* BEGIN Document text *

# New Yahoo Group for PCA Conservatives



## SEAGOON (Jul 3, 2010)

Dear Brothers,

I have created a new Yahoo Group for Conservative Presbyterian Church in America (PCA) Teaching and Ruling Elders concerned about the leftward drift in the denomination. The group is designed for discussing whether we should remain in the denomination, leave for another denomination, or form a new denomination.

Please note that if you join this group, you MUST introduce yourself and tell us which congregation or institution you are affiliated with.

Please also note that this group is NOT for discussing or making plans for the future of the PCA, as conservatives clearly cannot affect that in any meaningful way. It is merely for discussing our future and that of our congregations.

To join, please go to pcaconservatives : PCA Conservatives
or send an email to: [email protected] 

Your Servant in Christ,

Andy


----------



## Soonerborn (Jul 3, 2010)

Pastor Webb. I assume you were at GA? Can you tell me the general thoughts of the "conservative" TEs and REs at GA in light of what happened? Is a church split inevitable?


----------



## VictorBravo (Jul 3, 2010)

Moderation

I'm not Presbyterian, so maybe I should be the one to jump in. Let's not discuss the prospects of church splits here. For one thing, I think it is very premature and is apt to lead to rumor mongering.

I am not shutting down conversation about what happened, but I don't think we want the PB to be forum for actually generating and spreading ecclesiastical controversy.


----------



## SEAGOON (Jul 4, 2010)

Hi All,

I'm not going to get into any debate or even discussion here on the PB, just posting this as information for interested members.

Sorry for any confusion.

Your Servant in Christ,

Andy Webb


----------



## ColdSilverMoon (Jul 4, 2010)

* END Document text *
* BEGIN Data lines *

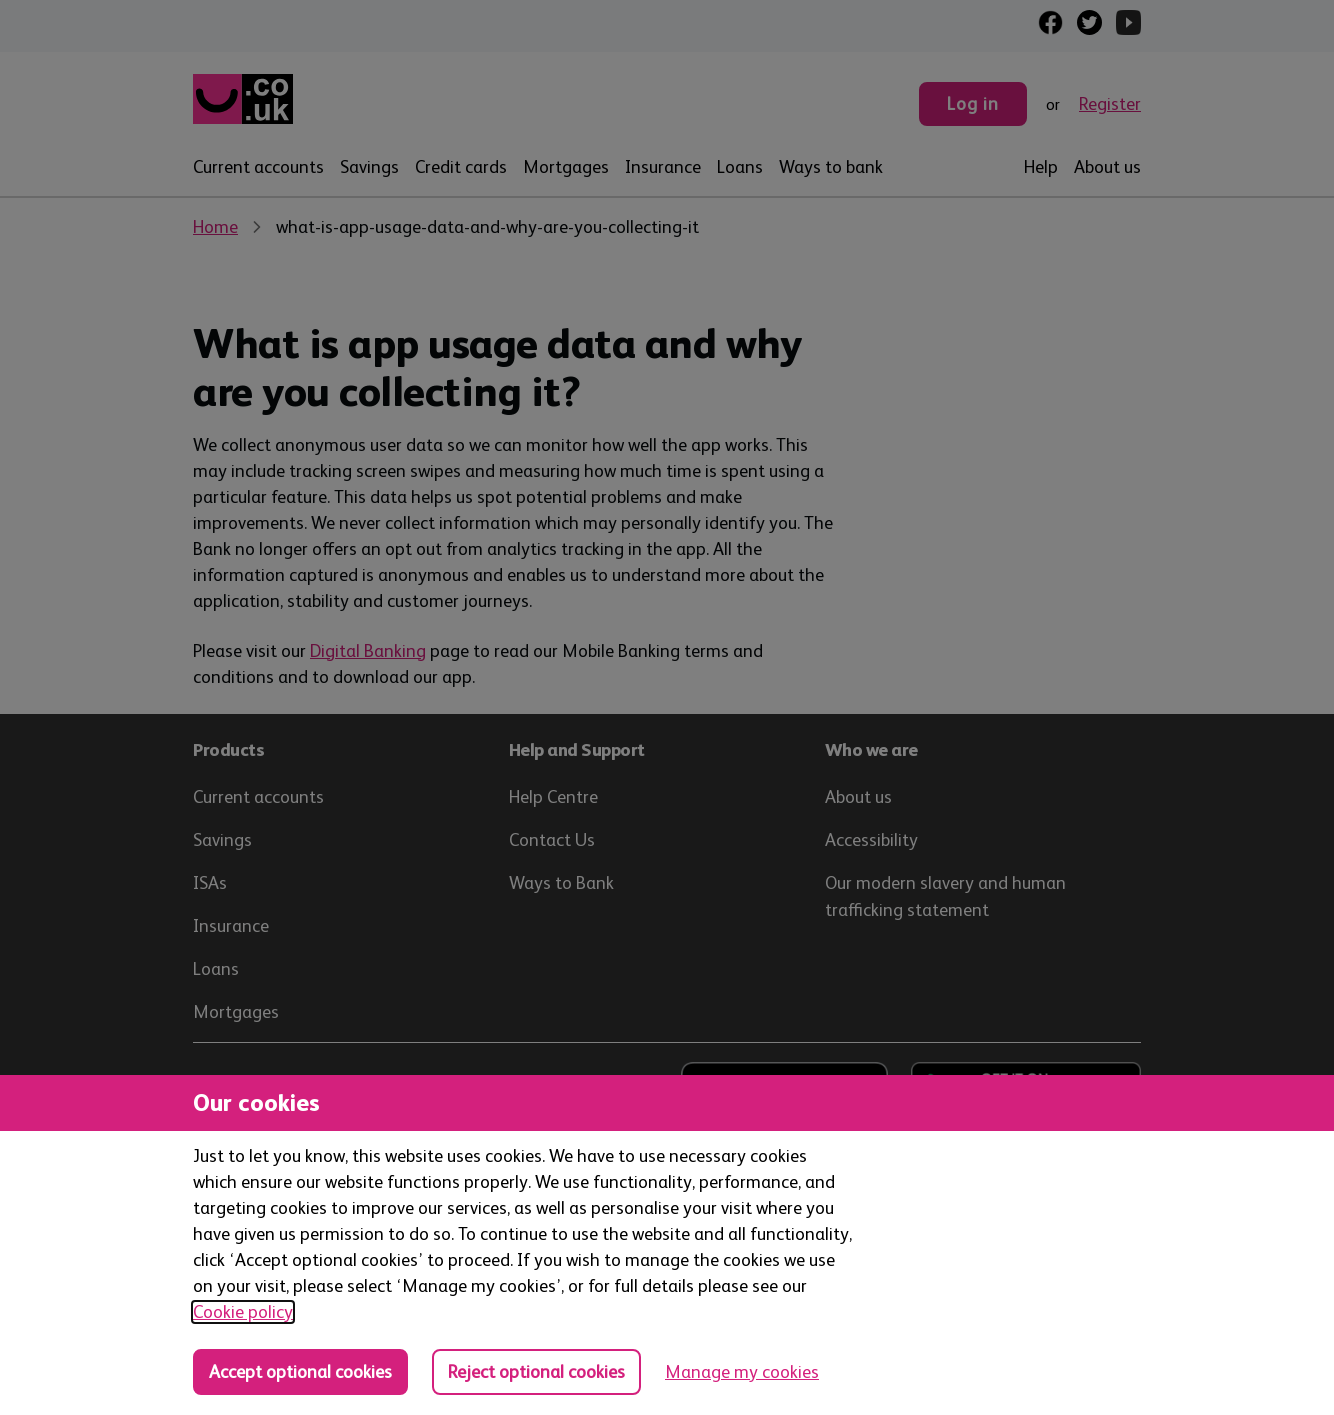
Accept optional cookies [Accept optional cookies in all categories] (300, 1372)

* END Data lines *

● Challenge:
Answer these questions from the forum thread.
1. What must a person do after joining the new Yahoo group?
2. Why does VictorBravo think the prospects of church splits should not be discussed?
3. In the July 4 post, why does SEAGOON say the group announcement was posted?

● Expected answer:
1. They must introduce themselves and state which congregation or institution they are affiliated with.
2. VictorBravo considers it very premature and likely to lead to rumor mongering.
3. It was posted only as information for interested members, not for debate or discussion on the PB.